I thank the committee for the invitation to attend and for the opportunity to discuss the proposal for the new national maternity hospital. I am joined by Mr. Ciarán Devane, chairperson of the HSE board, Professor Mary Higgins, consultant obstetrician and gynaecologist, Ms Mary Brosnan, director of midwifery and nursing at the National Maternity Hospital, and consultant obstetrician and gynaecologist Dr. Rhona Mahony, who knows the history of this project like few others and who negotiated the initial Mulvey agreement and can speak to that. I am also joined by Ms Ita O'Sullivan and Mr. John O'Donoghue, members of the HSE's legal team for this project.
While there is good, proper and important debate about this issue, I believe we all agree on many of the important issues relating to this project. First, clinicians at the National Maternity Hospital, NMH, provide excellent care to women and infants and have been leaders in modernising women’s healthcare. Second, a new and modern hospital building is urgently needed for the National Maternity Hospital and services for women need to be expanded there. Third, the new hospital should be built beside a major adult hospital to ensure women will have access to the widest possible range of healthcare. Fourth, the new hospital must be fully clinically independent and there must be no religious influence, now or in the future. Fifth, the new hospital must provide all services and all procedures that are permissible under law. Finally, the State’s investment must be protected.

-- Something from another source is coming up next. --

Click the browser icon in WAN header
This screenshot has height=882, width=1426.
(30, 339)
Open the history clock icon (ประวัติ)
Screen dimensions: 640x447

The proposal we are discussing meets all of these goals. This is a partnership between the State, the National Maternity Hospital and St. Vincent’s Healthcare Group. The National Maternity Hospital will provide all the clinicians, who will move from Holles Street to the new building, and the National Maternity Hospital will run the new hospital. The State will fund the construction of the new hospital building and retain full ownership of the building as an asset, while St. Vincent’s Healthcare Group will provide lease ownership to the State for 300 years. Each party will appoint three directors to the new board of the NMH, and the NMH will, in turn, appoint directors to the board of St. Vincent’s Healthcare Group. The two hospitals will be physically connected to ensure seamless access to care for patients, which is especially important for critically ill patients. Both hospitals will provide shared services to be used throughout the healthcare campus. Many clinicians will work in both hospitals, as they do now.
A structure was agreed in the 2016, namely, the Mulvey agreement, whereby the shares in the NMH charitable company will be owned by the St. Vincent’s Healthcare Group charitable company. This provides St. Vincent’s Healthcare Group with some administrative rights relating to, for example, accepting annual accounts at general meetings and approving the appointment of auditors. The national maternity hospital will be fully clinically, operationally and financially independent. It will have its own constitution and its own operating licence with the HSE. All procedures that are currently carried out at the National Maternity Hospital in Holles Street will be provided at the new national maternity hospital. The new hospital will provide all maternity, gynaecology, obstetric and neonatal services that are legally permissible. These include, but are not limited to, terminations, tubal ligations and gender-reaffirming procedures. Religious involvement in St. Vincent's Healthcare Group has ended with the transfer of shares. Religious involvement in the National Maternity Hospital will also end. For example, the chairperson of the National Maternity Hospital since its foundation has been the Catholic Archbishop of Dublin. Religious influence of any kind is expressly prohibited in the new national maternity hospital. There is no mechanism for any religious involvement, now or at any time in the future, in either St. Vincent's Healthcare Group or the new national maternity hospital.
Ireland does not have a good track record when it comes to religion and women’s reproductive health.
It has a poor and dark history. Women are, therefore, rightly demanding that when it comes to our new national maternity hospital there can be no religious involvement whatsoever at any point, now or into the future. Women and, indeed, men are right to demand that. People, for very understandable reasons, are demanding absolute assurances that all legally permissible services are provided, and they are right to make that demand. All of these services are provided in Holles Street today. The same clinicians, some of whom are here today, are going to provide these new services in the new hospital.
Concerns are understandably being raised and questions are being asked about land ownership and other issues. I look forward to discussing these issues with the committee. I also look forward to hearing from the people who provide the services in Holles Street. Those of us who campaigned for repeal of the eighth amendment said we must listen to the midwives, nurses and doctors working in our maternity hospitals. That is what I asked people to do in Wicklow when I walked up and down the streets and knocked on doors week after week. Some of those same clinicians are with us today. I hope that on this important issue, we will once again listen to the midwives, nurses and doctors working in our maternity services and providing these services.